“ ‘It’s father,’ she whispered. ‘Oh, my God!’

“I put out my hand to steady her, and she was looking at me with a fixed stare.

“ ‘Don’t you understand?’ she muttered, hoarsely, and swallowing all the time. ‘Don’t you understand? Jack has been here to-night.’

“ ‘Jack!’ I looked at her foolishly. ‘Jack!’

“And then her full meaning struck me.

“ ‘How did that man find out?’ she whispered. ‘And who is he?’
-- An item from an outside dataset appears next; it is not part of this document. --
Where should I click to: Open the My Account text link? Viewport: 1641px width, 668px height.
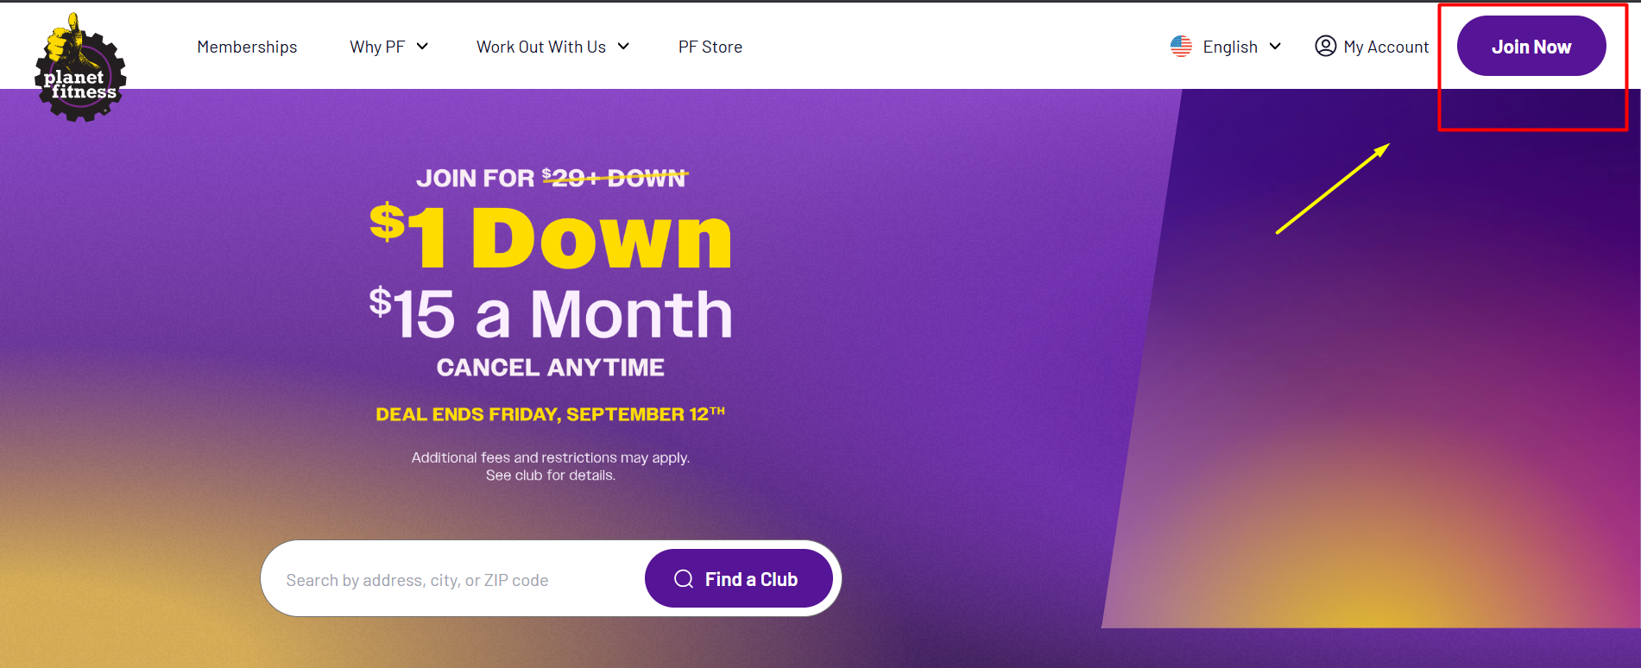pyautogui.click(x=1385, y=47)
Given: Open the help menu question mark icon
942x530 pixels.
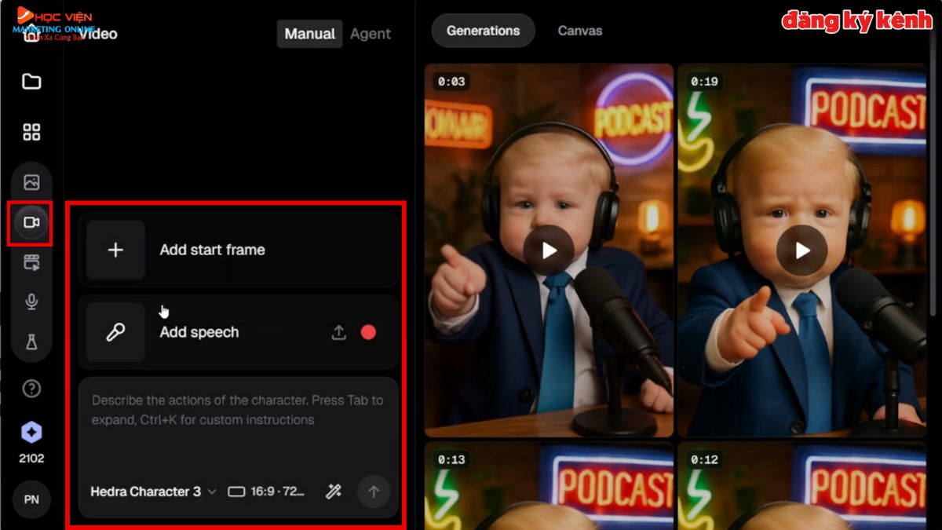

“ ‘I don’t know. I’ll go and ask him.’ I was still trying to adjust this new development—and her next words seemed to come from a great distance.

“ ‘Do something. For God’s sake—do something.’

“Then she turned and left me, and I watched her go up the stairs, walking stiffly and clinging to the banisters.

“So Jack had been there! And old Marley was dead! Murdered! Hit on the head with a poker. And Jack had been there. It’s only in romantic fiction that the reader is expected to assume the impossibility of the hero committing a crime, owing to the extreme beauty of his nature. And this wasn’t romantic fiction. It was hard, brutal reality. The two facts stood there, side by side, in all their dazzling simplicity. Jack’s nature was not supremely beautiful. He was an ordinary man, with the devil of a temper when it was roused.